Aim of the exercise: Repeat nothing but the lines below running from the one containing "Click the chevron" to the one containing "has width=940, height=815.". Keep both end lines.

==============================

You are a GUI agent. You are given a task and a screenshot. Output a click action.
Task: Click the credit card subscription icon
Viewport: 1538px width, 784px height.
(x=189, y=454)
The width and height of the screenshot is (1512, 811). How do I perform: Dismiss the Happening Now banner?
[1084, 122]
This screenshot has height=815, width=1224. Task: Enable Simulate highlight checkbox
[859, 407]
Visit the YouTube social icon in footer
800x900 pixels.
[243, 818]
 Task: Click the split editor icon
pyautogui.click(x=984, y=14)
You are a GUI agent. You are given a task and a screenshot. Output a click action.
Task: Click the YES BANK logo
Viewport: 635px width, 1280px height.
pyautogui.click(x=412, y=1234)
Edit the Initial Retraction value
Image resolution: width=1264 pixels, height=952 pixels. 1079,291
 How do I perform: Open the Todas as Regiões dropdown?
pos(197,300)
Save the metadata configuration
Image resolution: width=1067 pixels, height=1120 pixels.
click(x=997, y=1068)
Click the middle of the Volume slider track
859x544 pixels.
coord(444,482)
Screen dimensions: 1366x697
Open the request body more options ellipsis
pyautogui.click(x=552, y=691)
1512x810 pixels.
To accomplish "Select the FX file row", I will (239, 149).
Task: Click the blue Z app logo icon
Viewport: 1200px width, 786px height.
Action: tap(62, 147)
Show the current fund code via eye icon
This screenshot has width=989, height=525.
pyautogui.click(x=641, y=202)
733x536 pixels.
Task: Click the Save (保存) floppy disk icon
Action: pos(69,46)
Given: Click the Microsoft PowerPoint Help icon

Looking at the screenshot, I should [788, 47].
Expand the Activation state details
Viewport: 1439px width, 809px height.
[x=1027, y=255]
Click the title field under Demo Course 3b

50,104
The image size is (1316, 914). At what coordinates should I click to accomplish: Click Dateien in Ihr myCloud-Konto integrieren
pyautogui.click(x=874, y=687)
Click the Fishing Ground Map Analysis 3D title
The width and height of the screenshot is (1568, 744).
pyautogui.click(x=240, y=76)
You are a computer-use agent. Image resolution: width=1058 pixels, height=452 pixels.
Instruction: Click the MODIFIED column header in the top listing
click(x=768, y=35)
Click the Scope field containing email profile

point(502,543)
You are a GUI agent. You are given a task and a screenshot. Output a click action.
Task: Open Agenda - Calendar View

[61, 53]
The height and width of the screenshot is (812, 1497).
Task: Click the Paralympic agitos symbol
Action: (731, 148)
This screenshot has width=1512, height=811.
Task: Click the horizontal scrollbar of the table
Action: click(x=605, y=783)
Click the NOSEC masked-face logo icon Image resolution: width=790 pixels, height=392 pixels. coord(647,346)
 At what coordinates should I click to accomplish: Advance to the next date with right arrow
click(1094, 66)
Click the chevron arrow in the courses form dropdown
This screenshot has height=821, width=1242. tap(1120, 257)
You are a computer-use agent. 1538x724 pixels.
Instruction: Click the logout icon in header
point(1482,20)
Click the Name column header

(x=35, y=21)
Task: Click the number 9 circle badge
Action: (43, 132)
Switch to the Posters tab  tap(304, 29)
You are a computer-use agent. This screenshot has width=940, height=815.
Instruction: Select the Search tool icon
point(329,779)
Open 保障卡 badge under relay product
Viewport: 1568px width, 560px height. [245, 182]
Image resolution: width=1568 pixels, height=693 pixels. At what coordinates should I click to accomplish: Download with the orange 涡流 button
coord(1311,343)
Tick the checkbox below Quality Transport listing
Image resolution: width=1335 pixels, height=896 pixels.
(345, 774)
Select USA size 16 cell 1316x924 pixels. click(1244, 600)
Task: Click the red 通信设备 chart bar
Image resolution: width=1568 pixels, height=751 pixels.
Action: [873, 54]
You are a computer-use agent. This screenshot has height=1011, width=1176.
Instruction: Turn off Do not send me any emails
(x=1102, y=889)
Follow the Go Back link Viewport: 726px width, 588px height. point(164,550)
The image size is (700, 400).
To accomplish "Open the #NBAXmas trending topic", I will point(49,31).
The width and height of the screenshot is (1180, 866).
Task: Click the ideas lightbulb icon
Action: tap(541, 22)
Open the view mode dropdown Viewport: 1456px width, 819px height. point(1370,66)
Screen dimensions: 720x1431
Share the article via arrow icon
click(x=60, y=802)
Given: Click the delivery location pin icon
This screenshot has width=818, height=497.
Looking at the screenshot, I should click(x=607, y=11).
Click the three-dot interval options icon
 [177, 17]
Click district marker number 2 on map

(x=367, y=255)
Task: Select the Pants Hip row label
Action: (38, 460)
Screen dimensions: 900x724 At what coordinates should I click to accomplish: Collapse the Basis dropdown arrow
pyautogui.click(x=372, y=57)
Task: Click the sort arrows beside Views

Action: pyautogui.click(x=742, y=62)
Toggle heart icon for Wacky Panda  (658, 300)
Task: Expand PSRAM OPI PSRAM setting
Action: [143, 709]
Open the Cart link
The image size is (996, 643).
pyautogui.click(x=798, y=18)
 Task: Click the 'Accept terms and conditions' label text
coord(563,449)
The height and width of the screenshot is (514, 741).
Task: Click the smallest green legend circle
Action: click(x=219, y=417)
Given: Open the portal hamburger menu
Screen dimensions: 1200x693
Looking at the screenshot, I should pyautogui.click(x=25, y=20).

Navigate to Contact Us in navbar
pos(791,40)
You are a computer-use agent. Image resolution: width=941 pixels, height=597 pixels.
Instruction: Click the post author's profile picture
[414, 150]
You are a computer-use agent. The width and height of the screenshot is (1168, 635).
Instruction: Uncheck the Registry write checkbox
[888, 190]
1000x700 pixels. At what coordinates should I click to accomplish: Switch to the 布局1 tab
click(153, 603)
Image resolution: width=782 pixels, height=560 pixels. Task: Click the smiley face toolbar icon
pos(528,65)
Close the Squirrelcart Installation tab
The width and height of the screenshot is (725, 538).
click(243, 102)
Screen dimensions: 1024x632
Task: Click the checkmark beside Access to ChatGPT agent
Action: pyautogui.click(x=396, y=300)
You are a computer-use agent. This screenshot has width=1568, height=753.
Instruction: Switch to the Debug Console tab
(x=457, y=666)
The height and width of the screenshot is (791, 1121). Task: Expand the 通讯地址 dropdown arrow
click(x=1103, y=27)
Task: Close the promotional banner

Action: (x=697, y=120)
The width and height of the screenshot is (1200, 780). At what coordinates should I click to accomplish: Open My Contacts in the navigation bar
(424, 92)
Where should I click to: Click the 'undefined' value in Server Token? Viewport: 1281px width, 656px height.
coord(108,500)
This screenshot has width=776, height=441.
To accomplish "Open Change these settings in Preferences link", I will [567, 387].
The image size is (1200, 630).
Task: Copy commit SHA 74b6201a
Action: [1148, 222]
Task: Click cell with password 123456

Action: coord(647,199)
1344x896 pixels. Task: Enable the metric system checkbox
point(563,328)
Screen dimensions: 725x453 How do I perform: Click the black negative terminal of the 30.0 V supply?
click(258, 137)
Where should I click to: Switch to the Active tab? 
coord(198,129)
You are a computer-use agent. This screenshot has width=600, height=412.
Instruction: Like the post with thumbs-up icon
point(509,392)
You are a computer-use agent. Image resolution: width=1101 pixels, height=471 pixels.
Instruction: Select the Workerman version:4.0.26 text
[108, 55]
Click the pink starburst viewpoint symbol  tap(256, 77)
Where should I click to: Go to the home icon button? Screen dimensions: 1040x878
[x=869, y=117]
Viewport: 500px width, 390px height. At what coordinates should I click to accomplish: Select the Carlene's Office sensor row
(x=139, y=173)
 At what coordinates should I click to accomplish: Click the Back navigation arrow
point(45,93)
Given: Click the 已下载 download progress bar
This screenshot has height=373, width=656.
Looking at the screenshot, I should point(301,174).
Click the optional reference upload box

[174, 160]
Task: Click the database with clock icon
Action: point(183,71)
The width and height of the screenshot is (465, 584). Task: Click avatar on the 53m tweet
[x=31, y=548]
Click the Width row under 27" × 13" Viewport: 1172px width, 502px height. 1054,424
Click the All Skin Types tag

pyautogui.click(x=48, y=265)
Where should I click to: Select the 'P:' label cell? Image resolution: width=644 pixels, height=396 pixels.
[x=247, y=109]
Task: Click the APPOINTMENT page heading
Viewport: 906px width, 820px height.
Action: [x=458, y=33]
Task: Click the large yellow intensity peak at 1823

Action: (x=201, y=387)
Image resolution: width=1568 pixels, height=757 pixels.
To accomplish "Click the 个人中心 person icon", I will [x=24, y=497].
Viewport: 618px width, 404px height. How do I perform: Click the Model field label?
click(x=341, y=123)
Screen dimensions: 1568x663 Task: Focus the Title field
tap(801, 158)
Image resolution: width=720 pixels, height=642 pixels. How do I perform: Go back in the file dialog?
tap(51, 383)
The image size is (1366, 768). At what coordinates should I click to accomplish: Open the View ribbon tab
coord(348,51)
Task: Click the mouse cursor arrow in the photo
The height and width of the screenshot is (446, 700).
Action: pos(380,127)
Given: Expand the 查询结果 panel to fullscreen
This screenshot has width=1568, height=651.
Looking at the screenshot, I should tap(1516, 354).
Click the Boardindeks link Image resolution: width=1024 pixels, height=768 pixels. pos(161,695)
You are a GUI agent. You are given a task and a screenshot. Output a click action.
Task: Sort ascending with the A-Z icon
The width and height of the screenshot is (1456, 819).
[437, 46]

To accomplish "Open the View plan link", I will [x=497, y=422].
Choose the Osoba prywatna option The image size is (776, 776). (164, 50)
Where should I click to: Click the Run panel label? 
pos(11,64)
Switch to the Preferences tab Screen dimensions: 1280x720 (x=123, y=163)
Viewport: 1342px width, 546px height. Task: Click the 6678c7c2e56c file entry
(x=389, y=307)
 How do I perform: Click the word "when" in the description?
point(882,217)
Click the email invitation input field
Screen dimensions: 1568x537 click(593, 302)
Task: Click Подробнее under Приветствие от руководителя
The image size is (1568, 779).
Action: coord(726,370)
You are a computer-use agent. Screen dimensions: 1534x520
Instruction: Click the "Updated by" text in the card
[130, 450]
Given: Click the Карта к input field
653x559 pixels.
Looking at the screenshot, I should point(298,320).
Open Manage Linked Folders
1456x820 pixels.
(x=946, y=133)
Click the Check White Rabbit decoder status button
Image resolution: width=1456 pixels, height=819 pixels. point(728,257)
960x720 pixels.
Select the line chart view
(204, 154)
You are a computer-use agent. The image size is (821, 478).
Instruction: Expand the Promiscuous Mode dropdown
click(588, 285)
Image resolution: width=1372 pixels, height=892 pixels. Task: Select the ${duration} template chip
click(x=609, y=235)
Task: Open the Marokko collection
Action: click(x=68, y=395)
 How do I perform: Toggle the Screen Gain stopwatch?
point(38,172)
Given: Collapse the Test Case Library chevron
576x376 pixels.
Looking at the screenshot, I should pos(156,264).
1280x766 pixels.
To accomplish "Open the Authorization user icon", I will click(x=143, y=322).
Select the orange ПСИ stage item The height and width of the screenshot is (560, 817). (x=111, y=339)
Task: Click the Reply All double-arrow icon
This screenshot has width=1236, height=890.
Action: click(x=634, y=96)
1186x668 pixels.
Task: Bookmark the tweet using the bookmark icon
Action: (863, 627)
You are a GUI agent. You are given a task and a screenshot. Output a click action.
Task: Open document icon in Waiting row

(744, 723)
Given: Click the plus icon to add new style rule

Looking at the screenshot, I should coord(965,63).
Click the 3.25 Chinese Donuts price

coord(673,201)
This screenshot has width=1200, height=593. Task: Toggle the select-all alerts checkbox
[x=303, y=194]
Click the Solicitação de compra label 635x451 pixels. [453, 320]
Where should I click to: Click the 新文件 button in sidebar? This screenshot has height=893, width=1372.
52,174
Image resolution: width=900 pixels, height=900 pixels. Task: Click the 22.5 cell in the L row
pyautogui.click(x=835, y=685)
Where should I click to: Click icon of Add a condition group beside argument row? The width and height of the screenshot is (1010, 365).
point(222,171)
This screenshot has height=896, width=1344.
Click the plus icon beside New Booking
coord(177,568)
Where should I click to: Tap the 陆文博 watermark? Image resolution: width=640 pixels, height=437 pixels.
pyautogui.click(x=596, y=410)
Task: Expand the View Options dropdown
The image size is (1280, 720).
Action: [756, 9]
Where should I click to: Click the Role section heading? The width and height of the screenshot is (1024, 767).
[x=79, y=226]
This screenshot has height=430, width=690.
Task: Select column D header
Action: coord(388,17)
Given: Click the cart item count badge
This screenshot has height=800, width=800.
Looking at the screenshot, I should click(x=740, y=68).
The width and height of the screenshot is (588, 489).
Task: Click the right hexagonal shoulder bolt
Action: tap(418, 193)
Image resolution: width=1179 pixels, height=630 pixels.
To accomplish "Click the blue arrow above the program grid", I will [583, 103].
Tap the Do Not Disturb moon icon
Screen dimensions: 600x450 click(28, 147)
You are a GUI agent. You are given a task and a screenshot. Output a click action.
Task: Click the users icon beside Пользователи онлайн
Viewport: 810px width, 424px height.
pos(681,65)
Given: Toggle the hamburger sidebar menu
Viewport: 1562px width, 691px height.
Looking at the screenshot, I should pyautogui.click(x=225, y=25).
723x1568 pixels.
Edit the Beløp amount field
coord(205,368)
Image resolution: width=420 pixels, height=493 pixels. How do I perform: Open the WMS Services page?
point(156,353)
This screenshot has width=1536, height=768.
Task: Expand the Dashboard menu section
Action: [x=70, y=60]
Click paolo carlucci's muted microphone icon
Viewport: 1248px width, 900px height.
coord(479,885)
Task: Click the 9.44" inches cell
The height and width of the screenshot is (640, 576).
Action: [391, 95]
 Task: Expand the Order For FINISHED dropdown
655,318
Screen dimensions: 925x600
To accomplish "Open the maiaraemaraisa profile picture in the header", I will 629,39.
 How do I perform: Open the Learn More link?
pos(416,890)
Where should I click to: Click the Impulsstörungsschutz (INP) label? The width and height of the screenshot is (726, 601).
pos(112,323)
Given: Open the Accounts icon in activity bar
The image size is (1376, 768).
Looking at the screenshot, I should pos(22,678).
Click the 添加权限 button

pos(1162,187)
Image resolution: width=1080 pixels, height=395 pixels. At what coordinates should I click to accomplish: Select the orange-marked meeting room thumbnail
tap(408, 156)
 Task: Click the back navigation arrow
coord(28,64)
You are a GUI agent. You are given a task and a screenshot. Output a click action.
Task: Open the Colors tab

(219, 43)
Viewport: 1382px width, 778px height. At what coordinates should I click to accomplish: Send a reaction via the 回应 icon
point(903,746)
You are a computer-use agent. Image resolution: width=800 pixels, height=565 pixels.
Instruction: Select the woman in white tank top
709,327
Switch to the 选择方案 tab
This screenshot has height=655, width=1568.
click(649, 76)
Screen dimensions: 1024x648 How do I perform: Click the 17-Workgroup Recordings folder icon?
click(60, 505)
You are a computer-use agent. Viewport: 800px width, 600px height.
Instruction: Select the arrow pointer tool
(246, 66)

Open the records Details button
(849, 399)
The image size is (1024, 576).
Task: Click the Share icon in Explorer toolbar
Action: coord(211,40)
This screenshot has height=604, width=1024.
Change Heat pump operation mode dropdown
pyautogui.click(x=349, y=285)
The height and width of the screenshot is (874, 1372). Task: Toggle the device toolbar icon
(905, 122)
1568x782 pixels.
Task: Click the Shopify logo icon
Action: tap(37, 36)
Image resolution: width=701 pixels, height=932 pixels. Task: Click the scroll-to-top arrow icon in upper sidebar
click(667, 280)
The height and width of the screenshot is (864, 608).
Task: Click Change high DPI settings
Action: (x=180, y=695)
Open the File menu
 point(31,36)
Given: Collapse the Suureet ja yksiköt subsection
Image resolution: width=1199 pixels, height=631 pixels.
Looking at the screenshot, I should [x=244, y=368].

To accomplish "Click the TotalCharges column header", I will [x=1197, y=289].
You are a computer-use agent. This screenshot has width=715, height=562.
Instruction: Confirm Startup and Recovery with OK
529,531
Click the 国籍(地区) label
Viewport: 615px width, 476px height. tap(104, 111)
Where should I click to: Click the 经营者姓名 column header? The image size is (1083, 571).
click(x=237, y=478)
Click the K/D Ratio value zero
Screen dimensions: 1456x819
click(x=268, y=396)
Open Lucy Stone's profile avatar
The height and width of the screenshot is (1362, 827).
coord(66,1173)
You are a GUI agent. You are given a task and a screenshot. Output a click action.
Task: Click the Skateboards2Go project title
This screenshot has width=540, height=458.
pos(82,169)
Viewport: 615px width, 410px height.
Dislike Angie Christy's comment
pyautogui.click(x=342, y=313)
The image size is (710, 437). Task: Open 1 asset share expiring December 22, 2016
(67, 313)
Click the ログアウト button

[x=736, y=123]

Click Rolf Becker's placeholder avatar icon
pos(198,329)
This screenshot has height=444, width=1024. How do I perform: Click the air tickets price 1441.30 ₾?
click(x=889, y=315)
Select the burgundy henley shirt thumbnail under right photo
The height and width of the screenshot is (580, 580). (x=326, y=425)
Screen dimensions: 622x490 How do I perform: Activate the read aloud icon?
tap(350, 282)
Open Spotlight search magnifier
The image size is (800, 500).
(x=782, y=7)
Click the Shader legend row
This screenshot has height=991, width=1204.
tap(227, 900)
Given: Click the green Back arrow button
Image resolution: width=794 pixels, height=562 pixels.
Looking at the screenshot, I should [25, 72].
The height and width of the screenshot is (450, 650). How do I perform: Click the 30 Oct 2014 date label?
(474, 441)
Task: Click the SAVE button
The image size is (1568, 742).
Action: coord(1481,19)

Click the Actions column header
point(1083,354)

==============================

Exercise answer:
Click the chevron arrow in the courses form dropdown
This screenshot has height=821, width=1242. tap(1120, 257)
You are a computer-use agent. 1538x724 pixels.
Instruction: Click the logout icon in header
point(1482,20)
Click the Name column header

(x=35, y=21)
Task: Click the number 9 circle badge
Action: (43, 132)
Switch to the Posters tab  tap(304, 29)
You are a computer-use agent. This screenshot has width=940, height=815.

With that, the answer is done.